I do not enjoy Cook’s Black Company, but his Garret PI novels have a special place on my bookshelf.
What specifically did you dislike about Black Company?
I just don’t enjoy them.
Same here. Myth led me to Cook.
I love Joe Abercrombie’s works. They’re really good, and they’re more fun to read than just about anything else I can think of.
I absolutely cannot comprehend the regard for Rothfuss, though. I thought his book was pretty mediocre – not the worst ever, but pretty forgettable – but his protagonist? Give me a break. Let me put it to you this way: if you want a main character who can do ANYTHING very, very easily, and who has no flaws (with the possible exception of bad taste in women), then go read the book.

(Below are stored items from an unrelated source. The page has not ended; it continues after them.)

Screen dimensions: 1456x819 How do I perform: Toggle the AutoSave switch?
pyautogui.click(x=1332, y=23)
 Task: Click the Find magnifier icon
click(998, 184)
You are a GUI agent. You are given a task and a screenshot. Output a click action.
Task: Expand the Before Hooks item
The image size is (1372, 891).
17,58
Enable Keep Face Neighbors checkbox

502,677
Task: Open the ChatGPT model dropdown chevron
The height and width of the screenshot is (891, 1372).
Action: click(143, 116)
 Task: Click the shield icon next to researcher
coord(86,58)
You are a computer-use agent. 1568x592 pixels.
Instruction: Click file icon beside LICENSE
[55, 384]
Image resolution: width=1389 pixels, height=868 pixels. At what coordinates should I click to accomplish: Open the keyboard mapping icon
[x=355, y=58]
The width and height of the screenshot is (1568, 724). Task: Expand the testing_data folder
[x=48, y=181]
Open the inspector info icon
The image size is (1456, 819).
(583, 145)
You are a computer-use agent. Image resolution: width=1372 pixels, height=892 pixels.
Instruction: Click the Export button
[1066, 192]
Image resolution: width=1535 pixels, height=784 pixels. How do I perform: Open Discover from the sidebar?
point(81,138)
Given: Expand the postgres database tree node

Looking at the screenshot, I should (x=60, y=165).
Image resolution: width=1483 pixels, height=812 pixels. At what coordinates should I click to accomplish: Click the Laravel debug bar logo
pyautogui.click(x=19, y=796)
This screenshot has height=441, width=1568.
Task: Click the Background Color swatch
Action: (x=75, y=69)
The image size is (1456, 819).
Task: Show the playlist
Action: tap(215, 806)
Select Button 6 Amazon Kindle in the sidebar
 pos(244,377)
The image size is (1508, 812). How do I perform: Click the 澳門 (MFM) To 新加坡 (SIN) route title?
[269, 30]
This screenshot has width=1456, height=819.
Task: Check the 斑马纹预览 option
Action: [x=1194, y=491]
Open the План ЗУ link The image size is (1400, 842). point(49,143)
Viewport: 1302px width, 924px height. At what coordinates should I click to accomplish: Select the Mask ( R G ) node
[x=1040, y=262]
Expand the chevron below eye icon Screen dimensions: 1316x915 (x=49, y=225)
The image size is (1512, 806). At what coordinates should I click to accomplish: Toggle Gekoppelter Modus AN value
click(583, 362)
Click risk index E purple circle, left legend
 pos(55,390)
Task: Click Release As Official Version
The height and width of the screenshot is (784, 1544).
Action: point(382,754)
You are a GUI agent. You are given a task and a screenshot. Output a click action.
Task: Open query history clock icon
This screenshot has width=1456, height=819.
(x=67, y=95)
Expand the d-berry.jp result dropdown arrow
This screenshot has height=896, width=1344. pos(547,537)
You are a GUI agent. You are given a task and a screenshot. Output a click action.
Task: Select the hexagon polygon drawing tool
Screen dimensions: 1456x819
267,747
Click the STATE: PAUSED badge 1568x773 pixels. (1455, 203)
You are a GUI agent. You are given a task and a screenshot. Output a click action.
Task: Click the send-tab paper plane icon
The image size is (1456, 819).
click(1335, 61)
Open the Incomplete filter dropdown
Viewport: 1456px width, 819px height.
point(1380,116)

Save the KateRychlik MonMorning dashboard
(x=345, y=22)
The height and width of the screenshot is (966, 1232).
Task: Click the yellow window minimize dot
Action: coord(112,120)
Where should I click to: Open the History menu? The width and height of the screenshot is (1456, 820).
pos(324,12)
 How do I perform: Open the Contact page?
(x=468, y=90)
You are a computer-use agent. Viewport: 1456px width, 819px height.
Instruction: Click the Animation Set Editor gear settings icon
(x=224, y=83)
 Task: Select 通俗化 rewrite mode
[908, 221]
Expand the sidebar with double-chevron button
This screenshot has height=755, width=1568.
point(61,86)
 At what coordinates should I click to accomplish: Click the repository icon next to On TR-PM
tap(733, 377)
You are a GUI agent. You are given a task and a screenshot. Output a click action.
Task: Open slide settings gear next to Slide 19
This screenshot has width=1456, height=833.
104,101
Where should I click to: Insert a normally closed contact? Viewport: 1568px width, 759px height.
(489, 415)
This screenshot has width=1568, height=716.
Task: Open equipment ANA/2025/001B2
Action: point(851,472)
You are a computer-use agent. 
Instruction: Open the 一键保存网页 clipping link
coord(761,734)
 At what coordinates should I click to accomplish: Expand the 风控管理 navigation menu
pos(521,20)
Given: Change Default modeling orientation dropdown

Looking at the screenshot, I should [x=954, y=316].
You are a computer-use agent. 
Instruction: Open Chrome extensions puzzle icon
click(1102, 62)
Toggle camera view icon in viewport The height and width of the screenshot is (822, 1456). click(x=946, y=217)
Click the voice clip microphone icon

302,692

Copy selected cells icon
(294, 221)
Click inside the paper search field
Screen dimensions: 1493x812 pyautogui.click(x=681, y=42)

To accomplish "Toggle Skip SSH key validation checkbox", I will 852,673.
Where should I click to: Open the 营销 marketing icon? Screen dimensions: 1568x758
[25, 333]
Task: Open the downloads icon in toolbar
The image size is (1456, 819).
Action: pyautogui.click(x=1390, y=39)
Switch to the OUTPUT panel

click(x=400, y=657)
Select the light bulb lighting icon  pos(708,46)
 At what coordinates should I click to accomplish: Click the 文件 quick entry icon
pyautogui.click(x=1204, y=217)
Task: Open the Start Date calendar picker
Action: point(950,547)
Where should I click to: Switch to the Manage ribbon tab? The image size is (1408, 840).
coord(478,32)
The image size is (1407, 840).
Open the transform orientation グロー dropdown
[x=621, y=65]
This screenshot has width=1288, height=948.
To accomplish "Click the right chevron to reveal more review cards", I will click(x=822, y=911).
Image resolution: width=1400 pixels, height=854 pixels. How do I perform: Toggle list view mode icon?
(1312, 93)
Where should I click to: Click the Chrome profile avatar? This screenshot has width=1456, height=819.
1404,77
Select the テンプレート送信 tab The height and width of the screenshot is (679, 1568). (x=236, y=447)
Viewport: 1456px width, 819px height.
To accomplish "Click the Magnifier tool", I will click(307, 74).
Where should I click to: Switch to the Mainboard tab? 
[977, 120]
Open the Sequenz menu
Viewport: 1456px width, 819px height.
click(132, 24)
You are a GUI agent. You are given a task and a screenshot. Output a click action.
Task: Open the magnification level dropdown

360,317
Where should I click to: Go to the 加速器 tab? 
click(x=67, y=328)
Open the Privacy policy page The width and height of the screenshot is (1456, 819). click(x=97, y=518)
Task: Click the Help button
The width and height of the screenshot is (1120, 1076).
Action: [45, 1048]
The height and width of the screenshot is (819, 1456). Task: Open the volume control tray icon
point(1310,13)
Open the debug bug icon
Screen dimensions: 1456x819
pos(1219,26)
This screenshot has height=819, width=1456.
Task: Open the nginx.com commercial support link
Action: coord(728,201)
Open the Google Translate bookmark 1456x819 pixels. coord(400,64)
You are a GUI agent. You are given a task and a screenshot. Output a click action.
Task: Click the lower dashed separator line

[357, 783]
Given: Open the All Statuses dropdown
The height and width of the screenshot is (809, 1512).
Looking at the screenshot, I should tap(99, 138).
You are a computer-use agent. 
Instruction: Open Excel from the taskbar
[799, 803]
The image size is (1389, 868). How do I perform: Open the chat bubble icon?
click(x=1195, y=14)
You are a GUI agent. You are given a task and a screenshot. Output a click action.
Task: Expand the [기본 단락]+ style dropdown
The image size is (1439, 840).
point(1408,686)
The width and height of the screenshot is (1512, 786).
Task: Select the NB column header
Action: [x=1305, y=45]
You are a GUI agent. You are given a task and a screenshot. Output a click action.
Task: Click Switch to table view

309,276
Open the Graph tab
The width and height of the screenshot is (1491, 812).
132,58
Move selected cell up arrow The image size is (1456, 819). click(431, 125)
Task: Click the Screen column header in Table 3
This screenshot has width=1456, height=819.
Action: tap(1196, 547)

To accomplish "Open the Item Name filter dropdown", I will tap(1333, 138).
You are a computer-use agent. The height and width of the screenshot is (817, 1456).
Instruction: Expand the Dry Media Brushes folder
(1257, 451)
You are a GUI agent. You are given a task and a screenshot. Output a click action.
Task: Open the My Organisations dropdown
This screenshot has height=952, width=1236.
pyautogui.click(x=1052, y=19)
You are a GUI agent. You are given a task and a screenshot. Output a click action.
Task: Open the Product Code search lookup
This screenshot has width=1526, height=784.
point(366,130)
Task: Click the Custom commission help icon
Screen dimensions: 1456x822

Personally, I find such characters sooooo dull. This guy isn’t even two-dimensional; he’s one-dimensional. That one dimension is “good.” Good at doing anything, the bestest person ever, just good good good. Feh.
[Clanks sword and shield over head in celebration]
Huh. De gustibus, I suppose. I think the books were well written, and were a savage satire of fantasy tropes. The sheer savagery, however, got to be almost stomach-turning for me. I mean, he didn’t just skewer those tropes, he flayed them alive and left them screaming in the hot sun while his army of scorpions carried off gobbets of flesh from their extremities. It was painful.
I think I’m glad I read them, but I definitely don’t plan to reread them.
Can’t satire be read both ways though? You can take it straight or as satire, and enjoy it either way. Or in one way. Probably not both. 
I haven’t heard anyone else refer to the First Law books as satire. Is that how Abercrombie intended it? There was no place in the book where I thought “He can’t be serious.”